The Reactive Forms Module in Angular allows you to add synchronous and asynchronous validators to form elements. Synchronous validators of a form element always run when a keyup event happens on that element.

Note: in order to keep the information as current as possible I am posting updates at the bottom of this article. For now it still makes sense to read the whole article though.

When all the synchronous validators are valid the asynchronous validators run on every keyup. And there is no easy way to debounce them at this point in time.

No “easy” way.

I find this surprising since asynchronous validation mostly (always?) is server-side validation and you most likely don’t want to have multiple users sending a request per keyup event to the server.

In order to lighten the server load you would want to filter and debounce the values that are put into a form field by the user. This can be easily done via RxJS operators if you get access to the stream of value changes.

So how do we do that? Well, just like Pascal Precht ʕ•̫͡•ʔ said in his tweet above.

Angular Reactive Forms come with powerful API, it is not as convenient as just adding an asynchronous validator but there is a decent way to take full control over asynchronous validation by subscribing to the Observable property .valueChanges().

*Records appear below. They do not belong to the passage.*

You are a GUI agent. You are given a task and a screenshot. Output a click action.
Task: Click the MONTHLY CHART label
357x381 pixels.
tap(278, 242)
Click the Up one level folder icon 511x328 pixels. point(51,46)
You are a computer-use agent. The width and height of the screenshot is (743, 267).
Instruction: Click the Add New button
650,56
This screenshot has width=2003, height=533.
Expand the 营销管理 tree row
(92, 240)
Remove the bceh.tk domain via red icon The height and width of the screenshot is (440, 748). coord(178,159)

So lets say you have an input field like this:

const inputField = new FormControl('', [...mySyncValidators]);

inputField exposes the aforementioned Observable property .valueChanges() which is a stream of value changes of that input field. We can subscribe to it like so:

inputField.valueChanges.subscribe(x => console.log(x));

This is great because with the Observable operators that come with RxJS we have really good control over under which conditions and how often we want to send validation requests to the server.

inputField.valueChanges
.filter(val => val.length >= 2)
.debounceTime(500)
.switchMap(val => this.http.get(`http://myapi.com/${val}`))
.subscribe(valid => console.log(valid));

Let’s go through what the code above does:

  • the filter() operator makes sure that values are only passed through when they have 2 characters or more
  • the debounceTime() operator makes sure that only the latest value is passed through after 500ms have passed without a value change
  • switchMap() sends requests to the server whenever a value passes through filter() and debounce() but always only subscribes to the result of the latest request made all other requests are aborted

In the .subscribe() function at the end of the function chain you can then go ahead and set the validity of the inputField manually. The field is represented by the FormControl class which has an API to manually put the form field into different states. FormControl inherits AbstractControl which comes with methods like markAsTouched(), markAsPending() etc. as well as setErrors().

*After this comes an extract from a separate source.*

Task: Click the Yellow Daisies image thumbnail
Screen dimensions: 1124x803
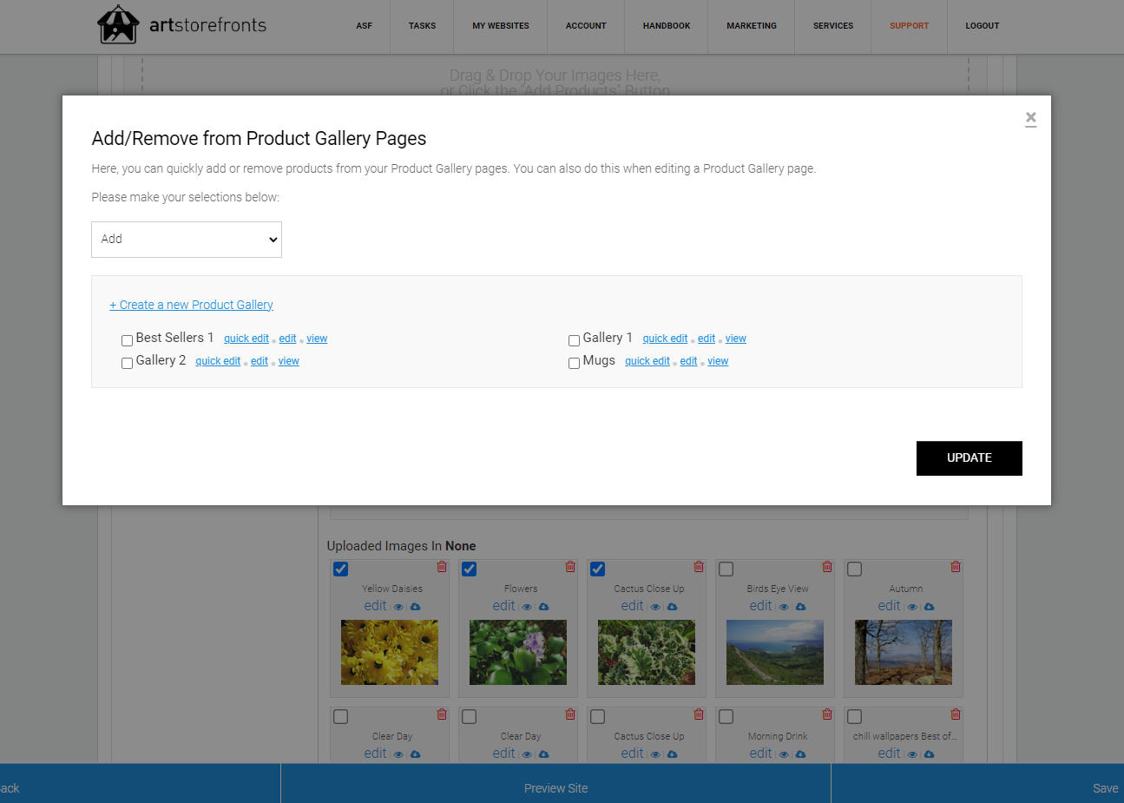Action: (x=390, y=652)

setErrors() is cool because it allows you to set specific errors on the field dynamically. Here is how it works: if you want to set an error you just call the method with an object that gives the error a name:

inputField.setErrors({ someError: true });

This puts the field and the whole form into the invalid state, when you want to make it valid again all you do is:

inputField.setErrors(null);

Hopefully the Angular team comes up with an easier way to debounce async validators in the future, but for now, this works well.

Sounds good.

Updates

This article has been getting traffic on a regular basis so I am posting updates here at the bottom to keep the info as current as possible.

22nd of August 2017

Since Pascal said he would check with the Angular team if anything was planned I checked back with him and he was prompt in his response:

Progress is being made

Changes have landed in v5.0.0-beta.4 that lay the foundation for declaratively debouncing async validators in reactive forms. For now it seems like the commit adds the possibility for template driven forms to delay form control updates to the blur or submit events. The commit description also explicitly states this:

* Better support of reactive validation strategies

This seems to indicate that this commit introduces or at least sets the base for more flexible asynchronous validation in Angular 👍.